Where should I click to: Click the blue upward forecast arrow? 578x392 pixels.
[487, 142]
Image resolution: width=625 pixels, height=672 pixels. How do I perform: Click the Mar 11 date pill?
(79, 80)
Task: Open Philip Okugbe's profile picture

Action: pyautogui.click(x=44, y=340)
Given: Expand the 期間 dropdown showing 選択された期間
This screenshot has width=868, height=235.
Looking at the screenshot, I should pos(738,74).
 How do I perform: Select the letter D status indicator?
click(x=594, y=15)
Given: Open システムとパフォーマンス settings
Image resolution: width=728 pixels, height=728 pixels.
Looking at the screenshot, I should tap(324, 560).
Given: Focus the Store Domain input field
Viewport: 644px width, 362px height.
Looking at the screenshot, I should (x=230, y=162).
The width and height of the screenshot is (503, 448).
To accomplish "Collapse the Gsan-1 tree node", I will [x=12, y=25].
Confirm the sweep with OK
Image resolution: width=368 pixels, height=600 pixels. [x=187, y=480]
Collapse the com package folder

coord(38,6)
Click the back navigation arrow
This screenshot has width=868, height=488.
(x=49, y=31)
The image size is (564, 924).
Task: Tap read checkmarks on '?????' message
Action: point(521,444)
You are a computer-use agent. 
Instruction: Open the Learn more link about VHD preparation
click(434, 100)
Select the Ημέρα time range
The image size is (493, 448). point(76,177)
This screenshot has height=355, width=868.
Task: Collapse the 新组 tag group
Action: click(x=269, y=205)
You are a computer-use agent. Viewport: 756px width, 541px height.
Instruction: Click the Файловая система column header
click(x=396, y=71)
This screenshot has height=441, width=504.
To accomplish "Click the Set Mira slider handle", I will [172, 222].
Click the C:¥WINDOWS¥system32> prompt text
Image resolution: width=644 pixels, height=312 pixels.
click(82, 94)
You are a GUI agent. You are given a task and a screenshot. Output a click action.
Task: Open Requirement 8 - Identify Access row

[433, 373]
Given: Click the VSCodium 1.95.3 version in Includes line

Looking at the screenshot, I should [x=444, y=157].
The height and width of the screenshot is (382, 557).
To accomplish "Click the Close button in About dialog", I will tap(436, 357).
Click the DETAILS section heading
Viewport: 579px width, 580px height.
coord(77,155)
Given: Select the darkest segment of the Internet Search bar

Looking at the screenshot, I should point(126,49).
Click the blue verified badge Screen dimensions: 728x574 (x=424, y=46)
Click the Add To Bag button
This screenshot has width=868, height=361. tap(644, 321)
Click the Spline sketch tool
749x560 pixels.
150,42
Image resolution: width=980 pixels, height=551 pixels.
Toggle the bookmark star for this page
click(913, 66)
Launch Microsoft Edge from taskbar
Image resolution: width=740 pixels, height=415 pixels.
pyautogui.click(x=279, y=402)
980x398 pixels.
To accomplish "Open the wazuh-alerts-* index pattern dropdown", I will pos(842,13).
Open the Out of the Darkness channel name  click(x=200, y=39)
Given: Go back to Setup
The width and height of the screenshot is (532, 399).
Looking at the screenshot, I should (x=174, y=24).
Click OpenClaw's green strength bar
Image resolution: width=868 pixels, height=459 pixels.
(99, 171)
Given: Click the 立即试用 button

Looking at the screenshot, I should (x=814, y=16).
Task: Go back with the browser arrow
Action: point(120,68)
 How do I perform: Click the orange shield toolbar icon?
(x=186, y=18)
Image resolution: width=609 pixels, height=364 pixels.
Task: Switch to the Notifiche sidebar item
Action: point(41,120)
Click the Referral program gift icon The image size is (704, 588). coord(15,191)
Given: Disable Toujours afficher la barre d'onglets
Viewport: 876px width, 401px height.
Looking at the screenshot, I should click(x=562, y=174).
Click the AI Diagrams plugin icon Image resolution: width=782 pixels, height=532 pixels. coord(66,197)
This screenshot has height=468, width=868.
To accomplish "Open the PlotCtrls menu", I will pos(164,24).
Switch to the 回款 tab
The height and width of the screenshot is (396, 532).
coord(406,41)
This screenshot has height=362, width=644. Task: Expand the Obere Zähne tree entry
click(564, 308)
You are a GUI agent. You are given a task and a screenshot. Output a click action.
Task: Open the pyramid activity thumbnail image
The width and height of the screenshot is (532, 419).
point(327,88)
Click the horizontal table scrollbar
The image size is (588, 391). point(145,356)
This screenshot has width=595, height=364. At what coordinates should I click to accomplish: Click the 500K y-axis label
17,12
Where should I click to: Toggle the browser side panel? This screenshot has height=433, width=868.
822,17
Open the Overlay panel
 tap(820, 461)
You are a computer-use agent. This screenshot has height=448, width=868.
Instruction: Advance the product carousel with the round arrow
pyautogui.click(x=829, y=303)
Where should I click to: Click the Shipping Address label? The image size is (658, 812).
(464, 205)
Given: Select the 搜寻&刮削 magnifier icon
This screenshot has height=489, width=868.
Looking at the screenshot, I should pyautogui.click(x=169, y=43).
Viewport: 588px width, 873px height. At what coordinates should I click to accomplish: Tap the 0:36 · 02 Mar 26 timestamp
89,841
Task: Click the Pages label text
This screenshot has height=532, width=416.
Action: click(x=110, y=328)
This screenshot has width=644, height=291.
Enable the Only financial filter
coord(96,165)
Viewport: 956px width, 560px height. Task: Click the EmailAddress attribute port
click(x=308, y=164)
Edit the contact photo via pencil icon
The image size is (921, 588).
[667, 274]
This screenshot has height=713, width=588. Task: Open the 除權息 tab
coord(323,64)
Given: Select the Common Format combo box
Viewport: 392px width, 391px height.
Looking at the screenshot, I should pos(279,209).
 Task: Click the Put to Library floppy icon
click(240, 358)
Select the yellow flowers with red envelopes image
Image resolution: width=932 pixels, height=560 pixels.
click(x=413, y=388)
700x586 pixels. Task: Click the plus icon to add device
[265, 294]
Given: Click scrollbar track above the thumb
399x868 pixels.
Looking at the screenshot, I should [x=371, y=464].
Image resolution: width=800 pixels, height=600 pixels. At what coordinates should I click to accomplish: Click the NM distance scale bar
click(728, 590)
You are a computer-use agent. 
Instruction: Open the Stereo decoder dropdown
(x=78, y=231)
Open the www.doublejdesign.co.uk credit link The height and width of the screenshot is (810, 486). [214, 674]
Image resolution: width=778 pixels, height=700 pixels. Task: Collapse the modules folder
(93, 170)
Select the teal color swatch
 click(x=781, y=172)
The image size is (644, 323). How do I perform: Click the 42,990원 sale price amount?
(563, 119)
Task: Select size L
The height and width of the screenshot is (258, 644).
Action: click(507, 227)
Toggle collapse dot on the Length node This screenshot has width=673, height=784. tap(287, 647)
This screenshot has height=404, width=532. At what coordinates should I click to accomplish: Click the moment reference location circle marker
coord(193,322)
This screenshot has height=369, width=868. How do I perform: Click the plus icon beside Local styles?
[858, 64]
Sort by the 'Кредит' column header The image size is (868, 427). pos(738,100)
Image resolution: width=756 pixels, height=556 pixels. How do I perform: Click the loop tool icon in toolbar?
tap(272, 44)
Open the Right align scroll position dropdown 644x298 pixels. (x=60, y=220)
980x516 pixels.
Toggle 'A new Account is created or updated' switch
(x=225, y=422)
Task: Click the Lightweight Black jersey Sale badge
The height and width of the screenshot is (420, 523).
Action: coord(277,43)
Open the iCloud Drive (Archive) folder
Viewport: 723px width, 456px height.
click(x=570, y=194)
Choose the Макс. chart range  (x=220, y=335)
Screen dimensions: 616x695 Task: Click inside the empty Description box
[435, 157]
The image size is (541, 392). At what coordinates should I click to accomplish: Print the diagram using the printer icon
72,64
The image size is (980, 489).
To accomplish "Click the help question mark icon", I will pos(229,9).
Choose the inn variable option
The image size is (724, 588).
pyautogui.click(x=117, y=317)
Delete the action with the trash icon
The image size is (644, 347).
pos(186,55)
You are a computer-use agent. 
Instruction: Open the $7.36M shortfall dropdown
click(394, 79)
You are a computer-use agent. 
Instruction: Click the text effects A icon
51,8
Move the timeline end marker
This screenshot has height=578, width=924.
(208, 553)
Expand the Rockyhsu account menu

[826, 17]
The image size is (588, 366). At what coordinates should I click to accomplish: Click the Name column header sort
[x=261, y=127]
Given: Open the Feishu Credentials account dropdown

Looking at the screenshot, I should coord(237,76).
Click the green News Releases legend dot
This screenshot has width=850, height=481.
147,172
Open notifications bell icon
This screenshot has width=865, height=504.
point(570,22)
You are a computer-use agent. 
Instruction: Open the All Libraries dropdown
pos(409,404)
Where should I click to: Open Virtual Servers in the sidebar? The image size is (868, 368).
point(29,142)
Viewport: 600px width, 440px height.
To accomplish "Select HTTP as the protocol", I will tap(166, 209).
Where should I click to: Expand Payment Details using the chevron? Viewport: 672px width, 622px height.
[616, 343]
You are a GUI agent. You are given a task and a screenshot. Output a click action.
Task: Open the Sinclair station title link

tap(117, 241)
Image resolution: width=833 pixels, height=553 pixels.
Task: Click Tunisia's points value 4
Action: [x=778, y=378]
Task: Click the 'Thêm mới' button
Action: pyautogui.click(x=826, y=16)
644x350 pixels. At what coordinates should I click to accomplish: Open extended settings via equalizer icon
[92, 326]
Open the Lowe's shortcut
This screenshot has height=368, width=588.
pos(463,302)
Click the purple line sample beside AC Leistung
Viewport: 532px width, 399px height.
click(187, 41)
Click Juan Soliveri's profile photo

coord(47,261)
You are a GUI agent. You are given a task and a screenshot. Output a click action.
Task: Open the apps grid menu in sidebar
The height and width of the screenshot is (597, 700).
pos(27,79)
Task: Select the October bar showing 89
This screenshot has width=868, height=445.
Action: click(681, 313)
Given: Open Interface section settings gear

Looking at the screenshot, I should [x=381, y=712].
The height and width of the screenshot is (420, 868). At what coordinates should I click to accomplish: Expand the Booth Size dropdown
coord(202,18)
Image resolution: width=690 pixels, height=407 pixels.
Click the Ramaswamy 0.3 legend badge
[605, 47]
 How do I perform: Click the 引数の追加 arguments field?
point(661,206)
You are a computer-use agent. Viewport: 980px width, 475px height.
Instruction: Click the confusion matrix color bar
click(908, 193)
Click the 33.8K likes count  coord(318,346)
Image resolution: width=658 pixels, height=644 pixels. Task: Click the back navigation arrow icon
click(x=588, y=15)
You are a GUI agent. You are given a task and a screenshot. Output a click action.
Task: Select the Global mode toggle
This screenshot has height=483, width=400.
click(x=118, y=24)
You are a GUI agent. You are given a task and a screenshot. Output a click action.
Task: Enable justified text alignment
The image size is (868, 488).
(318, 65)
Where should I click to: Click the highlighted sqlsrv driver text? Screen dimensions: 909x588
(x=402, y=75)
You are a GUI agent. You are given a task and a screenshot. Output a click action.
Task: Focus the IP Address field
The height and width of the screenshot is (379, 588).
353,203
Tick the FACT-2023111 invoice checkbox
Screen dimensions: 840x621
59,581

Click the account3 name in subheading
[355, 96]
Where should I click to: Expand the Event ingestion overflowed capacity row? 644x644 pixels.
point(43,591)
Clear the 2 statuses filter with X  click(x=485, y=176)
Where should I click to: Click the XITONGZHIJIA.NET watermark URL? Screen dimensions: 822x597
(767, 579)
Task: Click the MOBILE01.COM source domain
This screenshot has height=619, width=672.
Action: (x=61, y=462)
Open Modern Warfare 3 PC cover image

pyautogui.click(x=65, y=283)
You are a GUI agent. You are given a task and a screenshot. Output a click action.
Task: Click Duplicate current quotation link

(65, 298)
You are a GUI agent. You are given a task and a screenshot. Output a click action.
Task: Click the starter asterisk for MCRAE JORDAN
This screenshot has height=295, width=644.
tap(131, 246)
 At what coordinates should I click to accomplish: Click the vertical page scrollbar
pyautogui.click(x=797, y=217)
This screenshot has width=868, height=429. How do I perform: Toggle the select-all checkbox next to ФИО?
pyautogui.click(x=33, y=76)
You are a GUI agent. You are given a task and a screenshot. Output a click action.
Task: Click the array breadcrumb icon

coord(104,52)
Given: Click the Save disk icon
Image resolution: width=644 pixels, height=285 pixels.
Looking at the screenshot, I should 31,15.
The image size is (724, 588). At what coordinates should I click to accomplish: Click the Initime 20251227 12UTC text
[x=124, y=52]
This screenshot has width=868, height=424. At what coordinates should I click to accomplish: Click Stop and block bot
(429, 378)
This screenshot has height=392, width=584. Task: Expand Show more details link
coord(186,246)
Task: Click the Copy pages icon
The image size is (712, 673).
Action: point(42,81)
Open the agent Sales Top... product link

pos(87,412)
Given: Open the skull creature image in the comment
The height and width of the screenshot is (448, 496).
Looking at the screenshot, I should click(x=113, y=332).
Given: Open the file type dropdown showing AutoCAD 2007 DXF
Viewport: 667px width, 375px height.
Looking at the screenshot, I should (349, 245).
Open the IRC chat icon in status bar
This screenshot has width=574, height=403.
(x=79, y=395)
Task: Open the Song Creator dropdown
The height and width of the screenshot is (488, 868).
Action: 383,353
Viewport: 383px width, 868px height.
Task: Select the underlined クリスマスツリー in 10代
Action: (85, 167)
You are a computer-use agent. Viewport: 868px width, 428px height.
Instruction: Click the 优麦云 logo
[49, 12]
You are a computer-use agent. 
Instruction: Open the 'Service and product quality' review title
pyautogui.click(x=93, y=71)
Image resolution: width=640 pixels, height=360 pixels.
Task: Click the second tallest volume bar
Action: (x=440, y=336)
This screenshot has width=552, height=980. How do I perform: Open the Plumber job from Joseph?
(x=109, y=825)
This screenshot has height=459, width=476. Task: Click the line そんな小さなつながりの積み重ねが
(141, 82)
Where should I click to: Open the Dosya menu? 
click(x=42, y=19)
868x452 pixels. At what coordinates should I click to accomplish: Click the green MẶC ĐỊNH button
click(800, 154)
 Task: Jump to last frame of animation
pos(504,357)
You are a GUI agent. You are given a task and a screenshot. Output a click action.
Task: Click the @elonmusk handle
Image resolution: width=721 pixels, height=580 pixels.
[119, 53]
◆ ◆ ◆ ◆ ◆ ◆ ◆
• _What you need to do_: Up to and including the line that contains "Given: Expand the 期間 dropdown showing 選択された期間", restate each line of the material above word for word, beginning with its first line.

• _Response_:
Where should I click to: Click the blue upward forecast arrow? 578x392 pixels.
[487, 142]
Image resolution: width=625 pixels, height=672 pixels. How do I perform: Click the Mar 11 date pill?
(79, 80)
Task: Open Philip Okugbe's profile picture

Action: pyautogui.click(x=44, y=340)
Given: Expand the 期間 dropdown showing 選択された期間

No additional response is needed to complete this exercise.